Have you ever been in a situation where you have had a lot of workflows that has been started and ended up in a Error Occurred state? Where you tired of terminating them one by one before you could start the workflow again? Well I was, so I wrote a small and simple PowerShellScript for it.

What the script does is that you specify a site, list and workflow name and then all workflows will be terminated so that you can run them again. I also included the option to include already running Workflows and also a Restart parameter that could actually be used to start multiple Workflows only.

This is how it looks:

DESCRIPTION:
NAME: Cancel-SPWorkflow
Cancel SharePoint Workflows and restart them if wanted

PARAMETERS:  
-Site Url to the SharePoint Site
-List Name of the list
-Workflowname Name of the workflow
-Restart Optional if you want to restart the workflows
-IncludeRunning Optional if you want to include running workflows
-help Displays the help topic

SYNTAX:
Cancel-SPWorkflow -help
Displays the help topic for the script

Cancel-SPWorkflow -site http://yourSPSite -list Listname -Workflowname YourWorkflow
Terminates all workflows with the specific workflow name

Cancel-SPWorkflow -site http://yourSPSite -list Listname -Workflowname YourWorkflow -Includerunning
Terminates all workflows with the specific workflow name and include running workflows

Cancel-SPWorkflow -site http://yourSPSite -list Listname -Workflowname YourWorkflow -restart
Terminates all workflows with the specific workflow name and then restart the workflow for all items

The key in the script is how we cancel the workflow. That is done through the SPWorkflowManager and done like.

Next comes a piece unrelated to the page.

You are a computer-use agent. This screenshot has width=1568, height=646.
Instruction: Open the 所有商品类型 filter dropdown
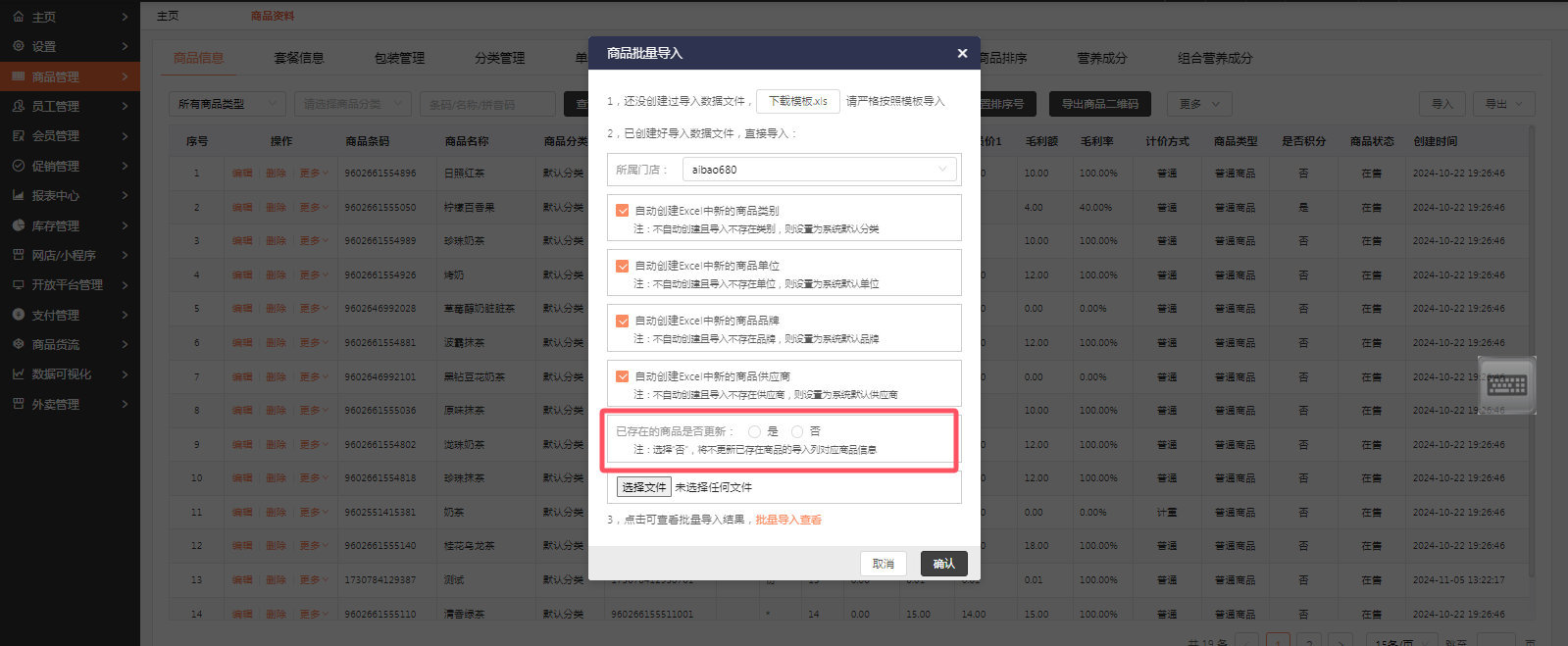(230, 104)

[Microsoft.SharePoint.Workflow.SPWorkflowManager]::CancelWorkflow($Workflow)

And when we want to start a workflow we first need the workflow association and association data together with the SharePoint item to start it for.

$SPList.Parentweb.site.workflowmanager.startworkflow($item, $WFAssociation, $WFAssociation.AssociationData)

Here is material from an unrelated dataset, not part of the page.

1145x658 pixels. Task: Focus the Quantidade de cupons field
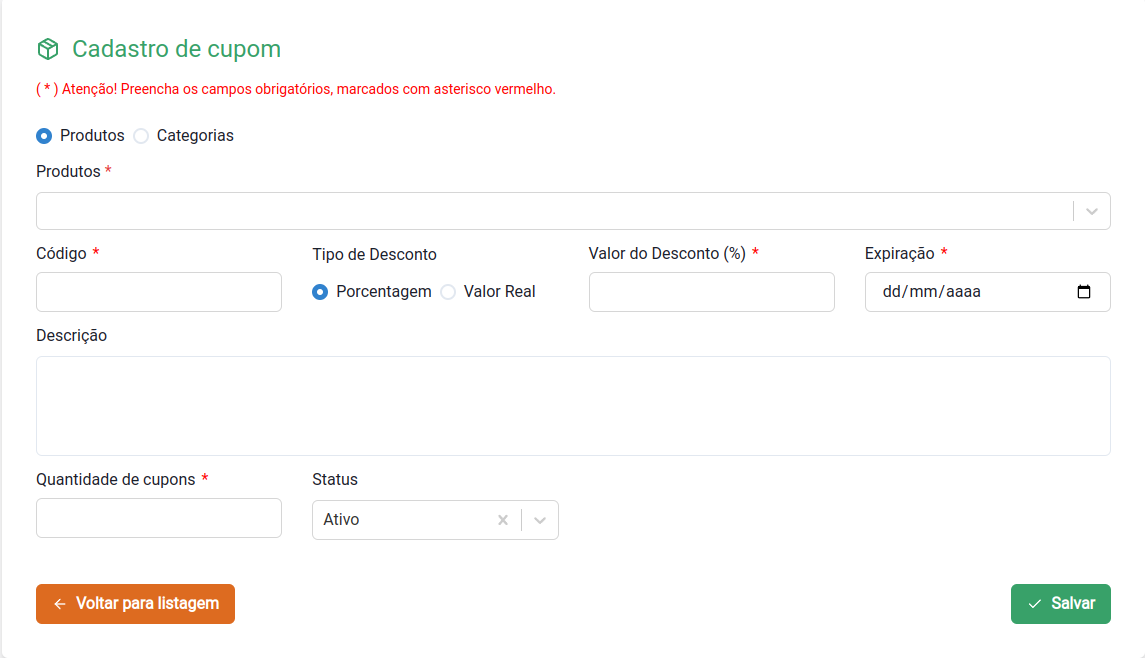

You find the whole script here or from the Downloads section

Hope you find it useful



  1. Brian on Friday 5, 2010

    When I ran this without the -restart option, it restarted all of my workflows anyway. Not only that, but it appeared to start workflows on tasks that weren’t currently started. Here’s the command I ran:

    Cancel-SPWorkflow -site [my site] -list “[my list']” -Workflowname “[my wf name]” -Includerunning

    Did I do something wrong? Or is this the way it’s supposed to work and I just misunderstood what it’s supposed to do?